Love After Marriage
Indira duduk terpaku di sofa menatap keluar jendela kamarnya dengan mata sembab. Sudah hampir 1 jam airmatanya sulit untuk dihentikan. Sama halnya dengan hujan yang juga masih membasahi bumi. Di dekatnya tergeletak sebuah undangan pernikahan berwarna hitam dengan tulisan dan pita warna emas.
1 jam sebelumnya.
“I.. Ini apa, Yah?” Tanya Indira dengan tangan gemetar memegangi sebuah undangan dan dia membaca namanya sendiri di sana dengan nama cowok yang sangat dia kenal.
“1 bulan dari sekarang, kamu akan menikah dengan Devian.” Jawab lelaki yang sudah menginjak umur 55 tahun, namun ketampanannya diwaktu muda masih tergambar jelas. Dia adalah Haris Pradana, ayah dari Indira.
“Ta.. tapi, Yah, aku sama Ian gak ada hubungan apa-apa, gimana bisa aku menikah sama cowok yang sama sekali gak aku sayang.
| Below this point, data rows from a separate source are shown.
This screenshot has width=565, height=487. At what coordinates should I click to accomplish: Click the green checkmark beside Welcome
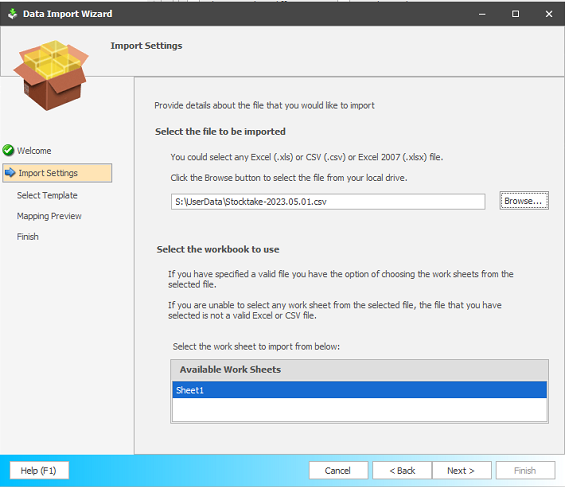[x=8, y=150]
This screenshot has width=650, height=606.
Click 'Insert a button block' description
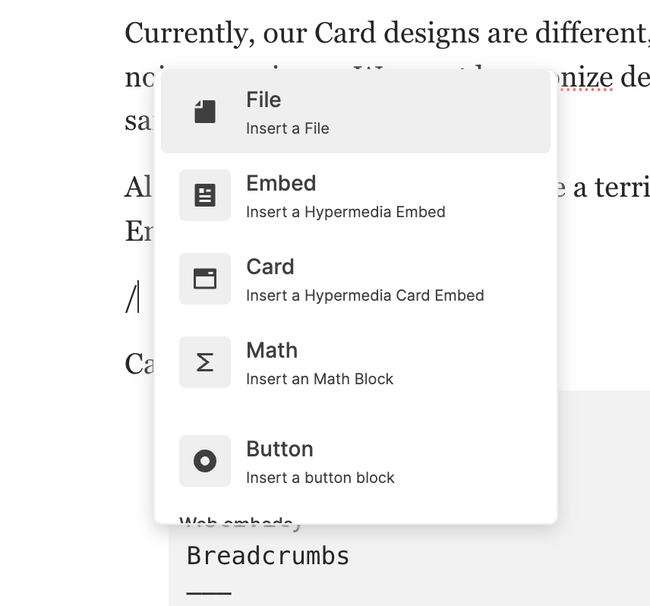point(320,478)
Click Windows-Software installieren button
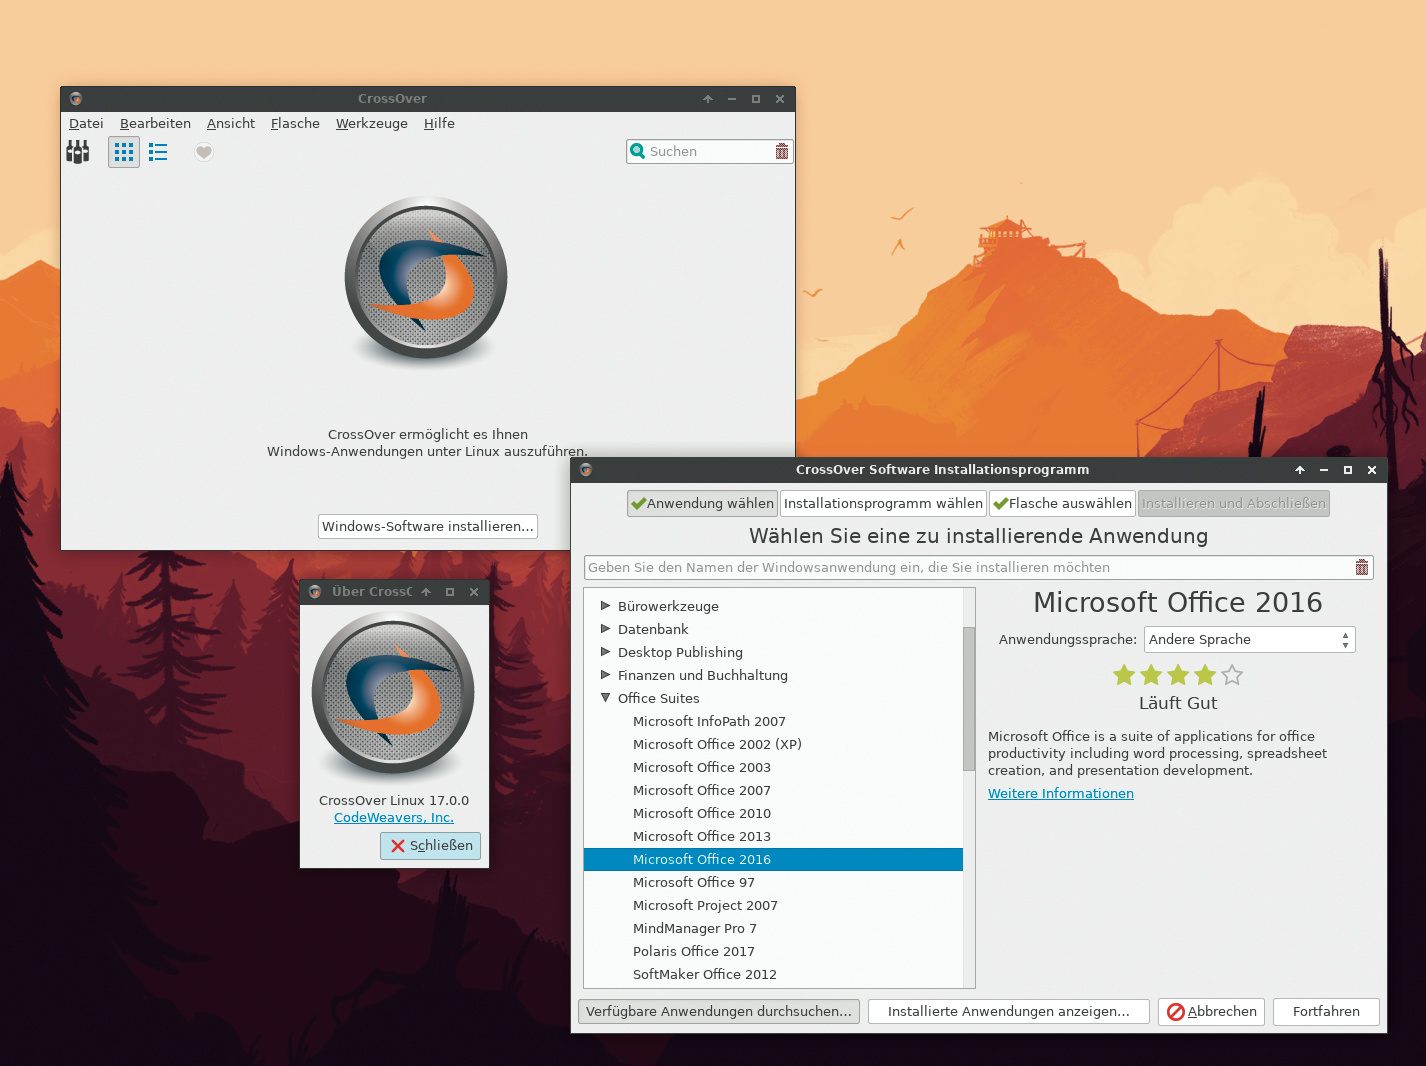This screenshot has width=1426, height=1066. [x=428, y=526]
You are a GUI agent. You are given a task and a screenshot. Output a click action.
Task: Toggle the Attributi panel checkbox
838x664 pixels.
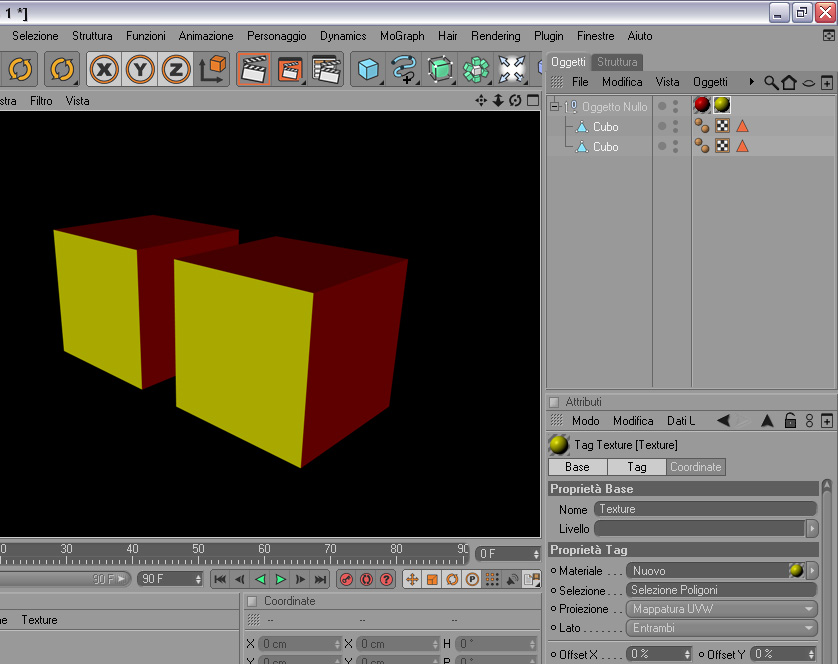point(554,402)
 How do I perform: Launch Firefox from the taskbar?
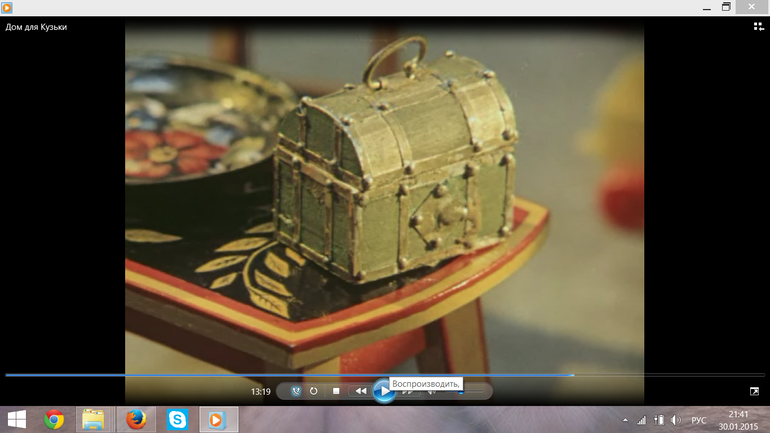[x=135, y=420]
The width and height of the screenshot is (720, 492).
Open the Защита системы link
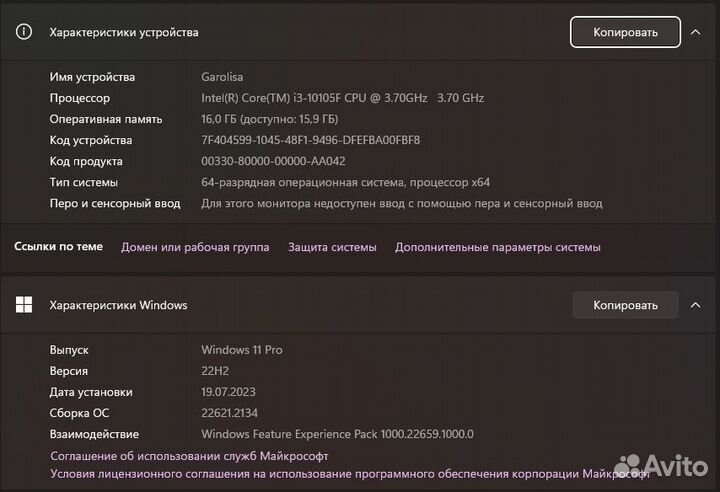(332, 247)

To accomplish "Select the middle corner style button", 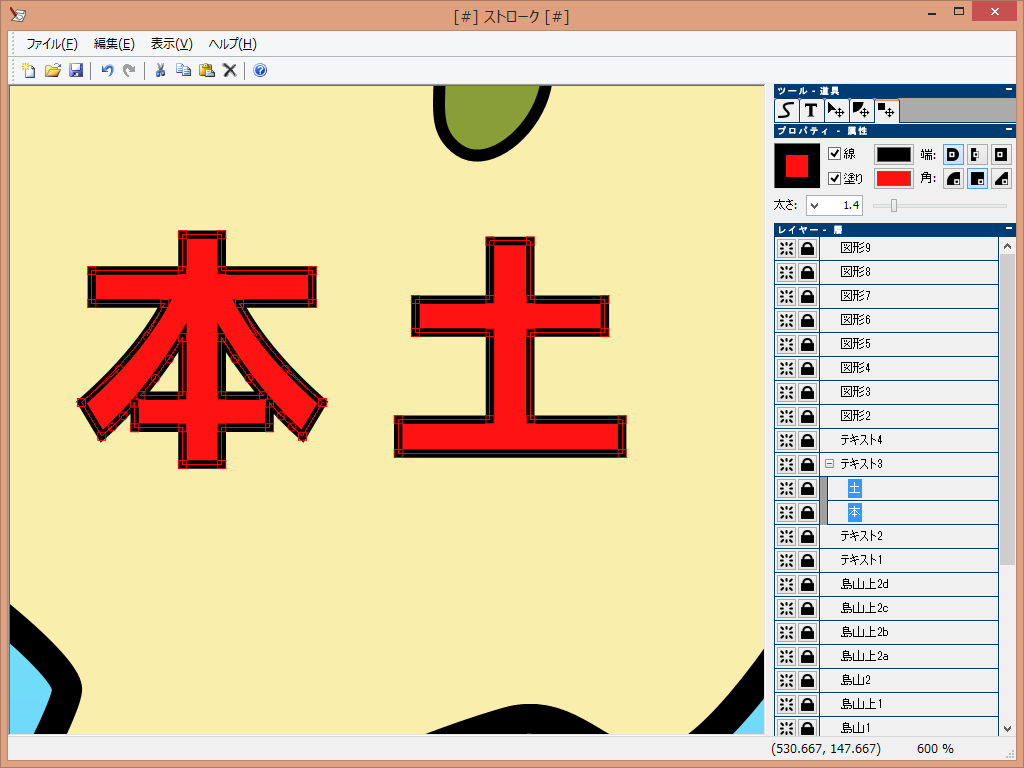I will click(977, 179).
Aku sayangnya sama Gilang, bukan Devian!” Indira terdengar semakin histeris.
Nadia merangkul Indira, berharap bisa menenangkan anak gadis satu-satunya itu. “Ibu, tahu, Nak, tapi Ayah dan Ibu yakin, Ian bisa menjadi suami yang baik untuk kamu.”
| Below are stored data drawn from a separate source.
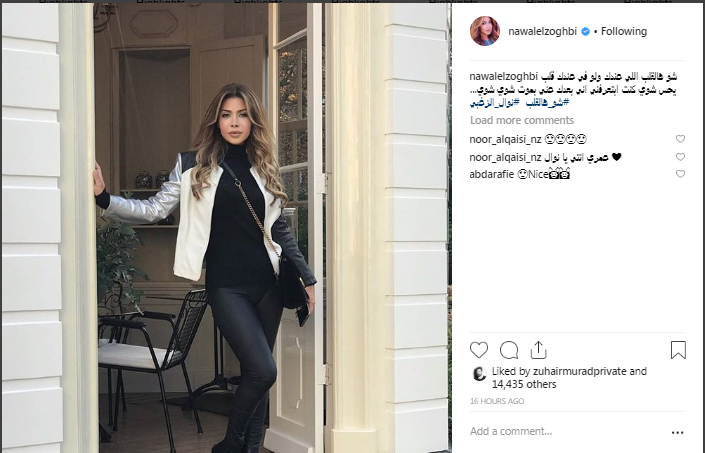This screenshot has width=705, height=453.
Task: Open the #شو_هالقلب hashtag link
Action: [547, 102]
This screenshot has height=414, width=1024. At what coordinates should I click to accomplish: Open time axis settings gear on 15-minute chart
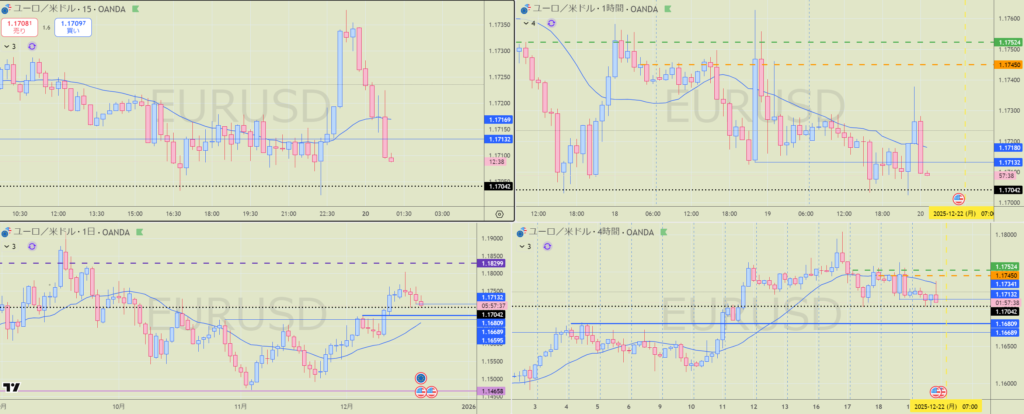click(499, 213)
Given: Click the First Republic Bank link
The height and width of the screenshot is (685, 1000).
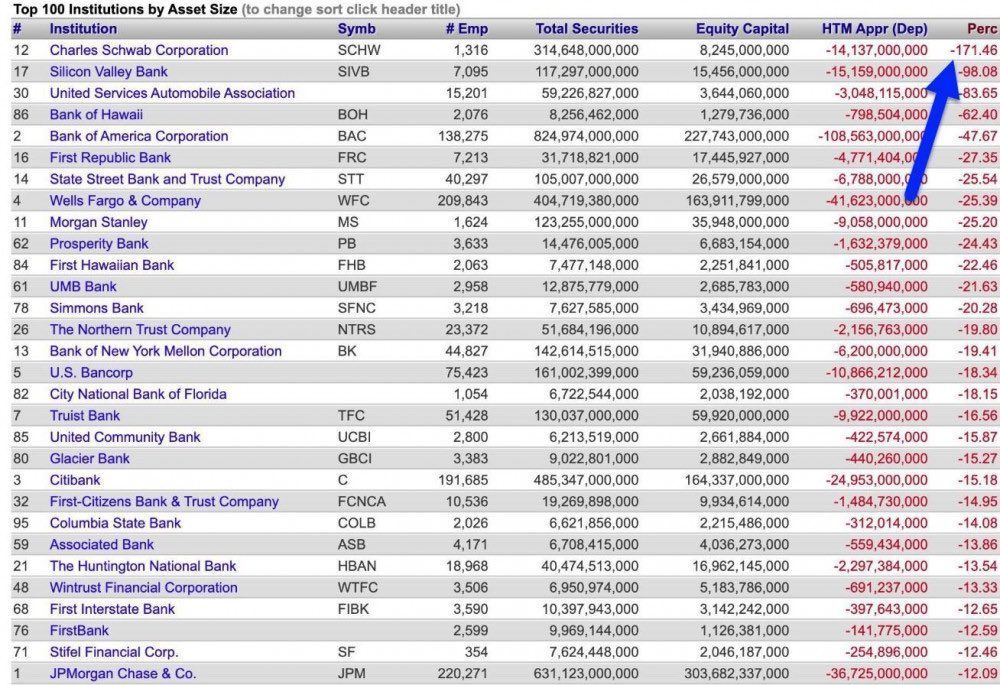Looking at the screenshot, I should click(110, 158).
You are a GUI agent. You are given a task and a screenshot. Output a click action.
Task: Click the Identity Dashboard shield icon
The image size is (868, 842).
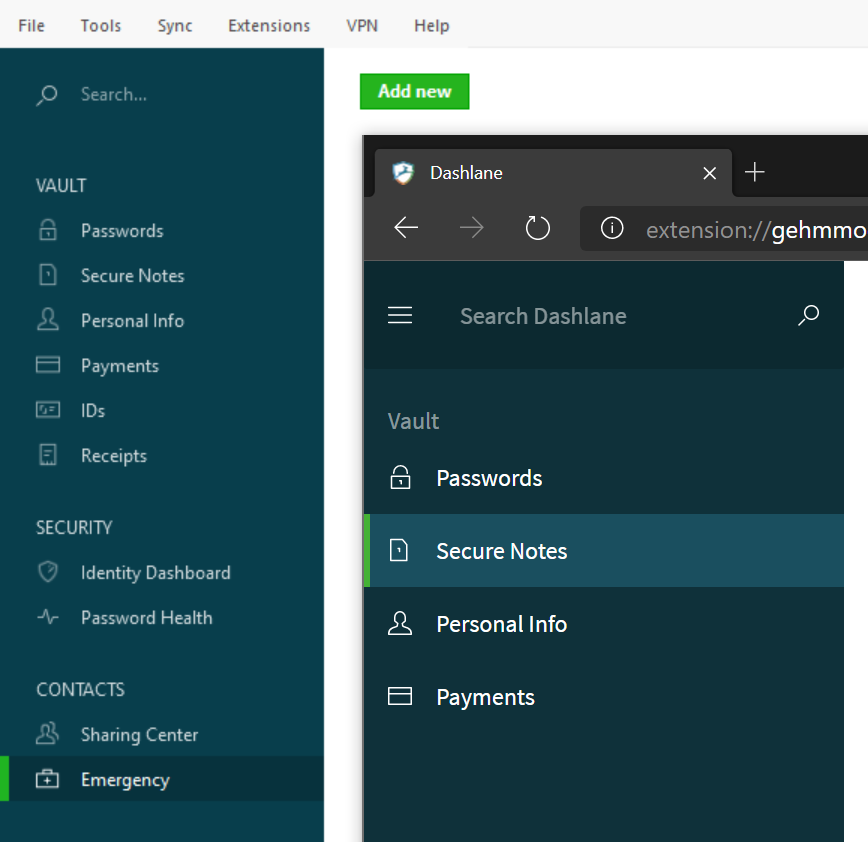[47, 572]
“Tapi, Bu, aku masih mau kuliah, kerja, aku gak mau menikah muda, apalagi dipaksa seperti ini!”
Apa-apaan mereka?! Jeritnya dalam hati.
“Tapi undangan sudah disebar, Ndi.”
“Kalian menyebar undangan ini tanpa tanya dulu aku setuju apa gak?! Apa Ian yang memaksa kalian untuk melakukan ini semua?!”
“Gak, Sayang, Ian pun gak tahu masalah ini, Ibu yakin dia pasti sama terkejutnya seperti kamu, karena ini semua rencana Ayah, Ibu dan orang tua Ian.”
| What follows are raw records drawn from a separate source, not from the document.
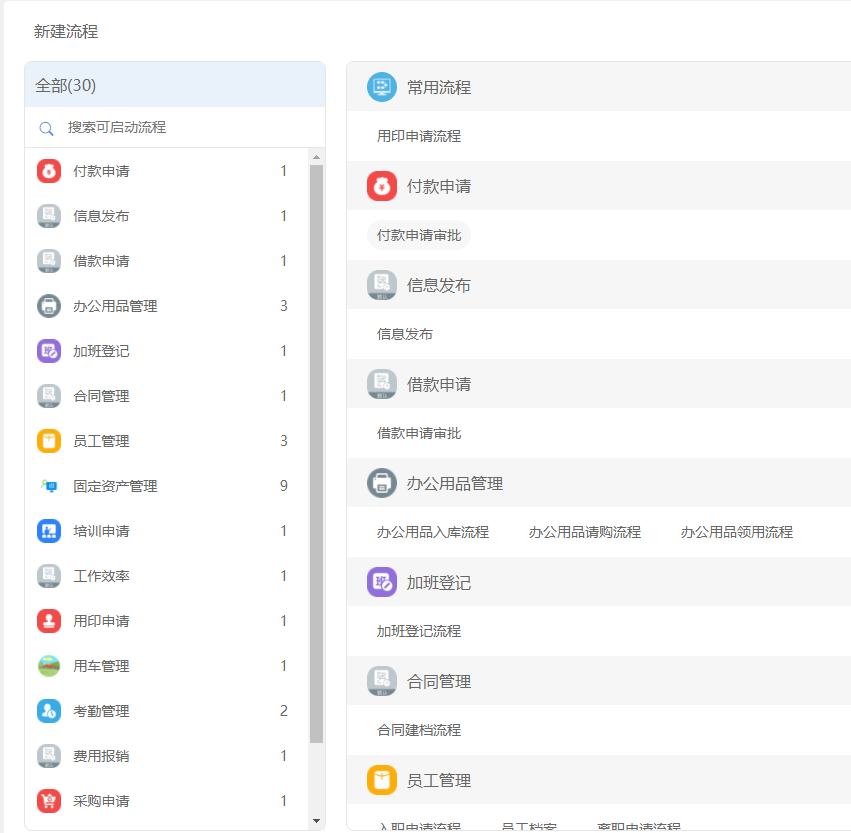Screen dimensions: 851x833
Task: Click the 固定资产管理 monitor icon
Action: click(48, 485)
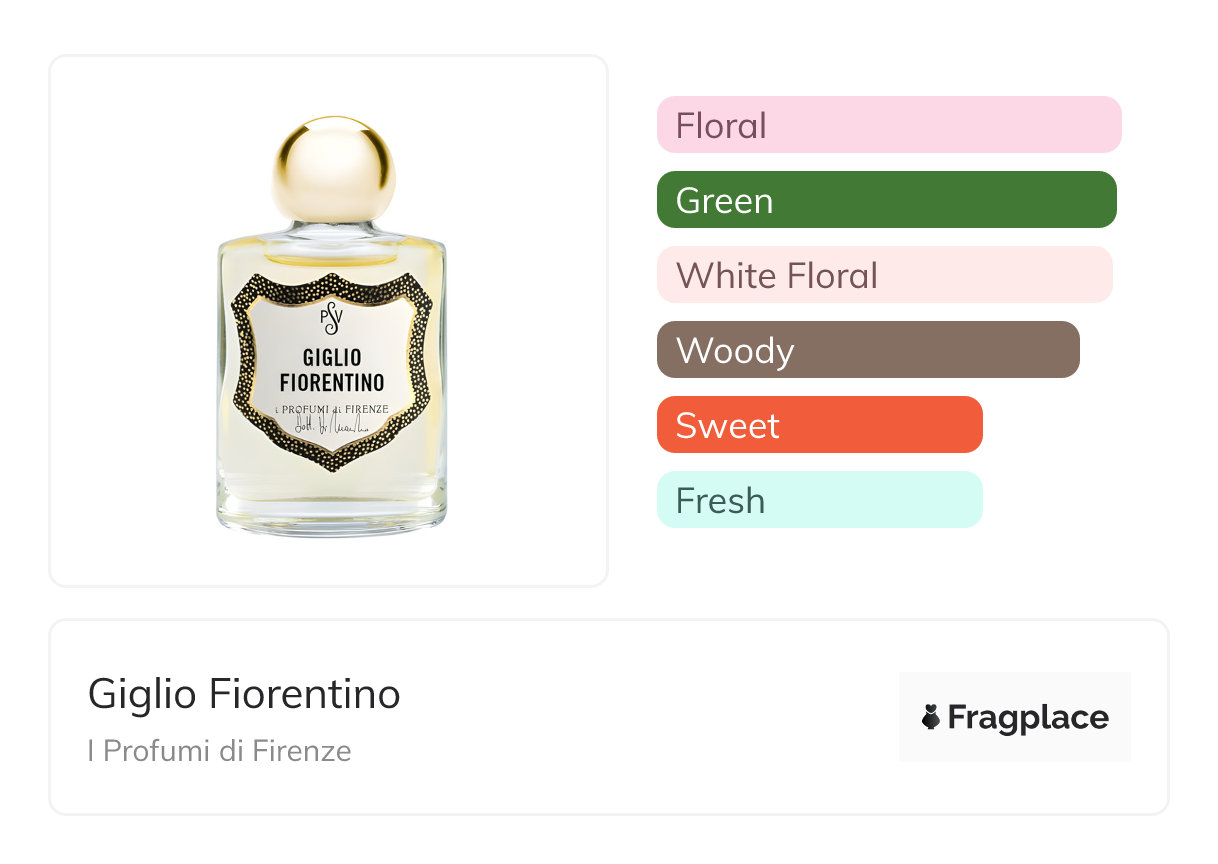Click the mint Fresh accord bar
The width and height of the screenshot is (1218, 864).
coord(819,500)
“Iya tapi kenapa Bu? Yah?” Indira menatap bergantian orang tuanya dengan bercucuran airmata. “Apa kalian punya hutang ke orang tua Ian dan aku yang ditumbalkan untuk melunasi hutang kalian? Iya?”
“Bukan begitu, Nak.”
“Lantas apa, Yah? Kenapa kalian memaksa aku buat menikah sama Ian?”
“Karena 1 tahun kemarin, Ian yang bisa bantu kamu melewati masa sulit kamu saat putus dengan Gilang. Dan kami lihat, Ian amat menjaga kamu, ditambah lagi, Papanya Ian, sahabat lama Ayah.”
“Tapi aku gak sayang sama Ian, kita cuma berteman baik dan gak lebih. Dan aku juga masih sayang banget sama Gilang. Kita juga ada rencana balikan, jadi aku gak mau pernikahan ini diteruskan.”
"Indi, Ibu harap kamu mau memikirkan ini baik-baik. Undangan dan persiapan pernikahan kalian sudah disebar dan 80% sudah siap, kamu gak maukan membuat malu Ayah sama Ibu?"
"Tapi kalian yang mau ini semua! Bukan aku!"
Indira lalu beranjak pergi menuju kamarnya yang ada di lantai 2. Haris dan Nadia hanya bisa menghela nafas.
"Kita biarkan Indi tenang dulu, Yah. Karena dia pasti shock sekali."
Haris hanya bisa mengangguk menyetujui perkataan istrinya.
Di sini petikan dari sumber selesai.